▶ **Description of the task**
Please restate the lines shown below exactly, every one of them.

▶ **Listed records**

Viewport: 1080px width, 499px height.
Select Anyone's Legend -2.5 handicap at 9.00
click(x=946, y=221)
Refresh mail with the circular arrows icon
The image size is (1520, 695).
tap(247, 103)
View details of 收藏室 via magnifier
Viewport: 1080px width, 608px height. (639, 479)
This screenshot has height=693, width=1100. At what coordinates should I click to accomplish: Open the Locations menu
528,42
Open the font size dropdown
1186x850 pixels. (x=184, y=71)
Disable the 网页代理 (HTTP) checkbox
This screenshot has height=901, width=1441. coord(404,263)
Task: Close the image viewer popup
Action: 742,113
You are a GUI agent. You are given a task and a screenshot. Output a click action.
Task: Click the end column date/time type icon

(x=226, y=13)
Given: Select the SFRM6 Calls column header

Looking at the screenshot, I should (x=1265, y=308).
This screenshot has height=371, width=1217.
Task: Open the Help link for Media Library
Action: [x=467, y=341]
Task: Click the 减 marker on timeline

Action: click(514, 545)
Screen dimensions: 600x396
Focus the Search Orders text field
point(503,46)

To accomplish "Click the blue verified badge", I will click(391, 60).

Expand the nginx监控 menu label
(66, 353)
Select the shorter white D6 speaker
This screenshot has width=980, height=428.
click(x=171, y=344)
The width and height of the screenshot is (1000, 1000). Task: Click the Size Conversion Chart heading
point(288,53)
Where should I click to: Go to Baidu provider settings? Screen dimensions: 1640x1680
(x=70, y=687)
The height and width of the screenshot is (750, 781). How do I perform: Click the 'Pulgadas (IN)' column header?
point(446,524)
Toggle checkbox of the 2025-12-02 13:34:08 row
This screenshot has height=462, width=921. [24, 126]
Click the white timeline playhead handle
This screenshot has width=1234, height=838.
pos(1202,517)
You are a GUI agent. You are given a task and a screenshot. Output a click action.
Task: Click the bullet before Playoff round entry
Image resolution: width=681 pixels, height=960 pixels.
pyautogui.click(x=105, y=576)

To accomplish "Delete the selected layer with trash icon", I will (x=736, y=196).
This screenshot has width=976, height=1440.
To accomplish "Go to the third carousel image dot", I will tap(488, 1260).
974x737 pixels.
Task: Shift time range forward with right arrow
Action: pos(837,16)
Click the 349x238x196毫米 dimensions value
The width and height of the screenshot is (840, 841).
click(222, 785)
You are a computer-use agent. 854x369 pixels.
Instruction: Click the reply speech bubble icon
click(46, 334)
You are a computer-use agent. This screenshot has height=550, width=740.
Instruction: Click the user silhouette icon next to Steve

▶ **Answer section**
Viewport: 1080px width, 499px height.
Select Anyone's Legend -2.5 handicap at 9.00
click(x=946, y=221)
Refresh mail with the circular arrows icon
The image size is (1520, 695).
tap(247, 103)
View details of 收藏室 via magnifier
Viewport: 1080px width, 608px height. (639, 479)
This screenshot has height=693, width=1100. At what coordinates should I click to accomplish: Open the Locations menu
528,42
Open the font size dropdown
1186x850 pixels. (x=184, y=71)
Disable the 网页代理 (HTTP) checkbox
This screenshot has height=901, width=1441. coord(404,263)
Task: Close the image viewer popup
Action: 742,113
You are a GUI agent. You are given a task and a screenshot. Output a click action.
Task: Click the end column date/time type icon

(x=226, y=13)
Given: Select the SFRM6 Calls column header

Looking at the screenshot, I should (x=1265, y=308).
This screenshot has height=371, width=1217.
Task: Open the Help link for Media Library
Action: [x=467, y=341]
Task: Click the 减 marker on timeline

Action: click(514, 545)
Screen dimensions: 600x396
Focus the Search Orders text field
point(503,46)

To accomplish "Click the blue verified badge", I will click(391, 60).

Expand the nginx监控 menu label
(66, 353)
Select the shorter white D6 speaker
This screenshot has width=980, height=428.
click(x=171, y=344)
The width and height of the screenshot is (1000, 1000). Task: Click the Size Conversion Chart heading
point(288,53)
Where should I click to: Go to Baidu provider settings? Screen dimensions: 1640x1680
(x=70, y=687)
The height and width of the screenshot is (750, 781). How do I perform: Click the 'Pulgadas (IN)' column header?
point(446,524)
Toggle checkbox of the 2025-12-02 13:34:08 row
This screenshot has height=462, width=921. [24, 126]
Click the white timeline playhead handle
This screenshot has width=1234, height=838.
pos(1202,517)
You are a GUI agent. You are given a task and a screenshot. Output a click action.
Task: Click the bullet before Playoff round entry
Image resolution: width=681 pixels, height=960 pixels.
pyautogui.click(x=105, y=576)

To accomplish "Delete the selected layer with trash icon", I will (x=736, y=196).
This screenshot has width=976, height=1440.
To accomplish "Go to the third carousel image dot", I will tap(488, 1260).
974x737 pixels.
Task: Shift time range forward with right arrow
Action: pos(837,16)
Click the 349x238x196毫米 dimensions value
The width and height of the screenshot is (840, 841).
click(222, 785)
You are a computer-use agent. 854x369 pixels.
Instruction: Click the reply speech bubble icon
click(46, 334)
You are a computer-use agent. This screenshot has height=550, width=740.
Instruction: Click the user silhouette icon next to Steve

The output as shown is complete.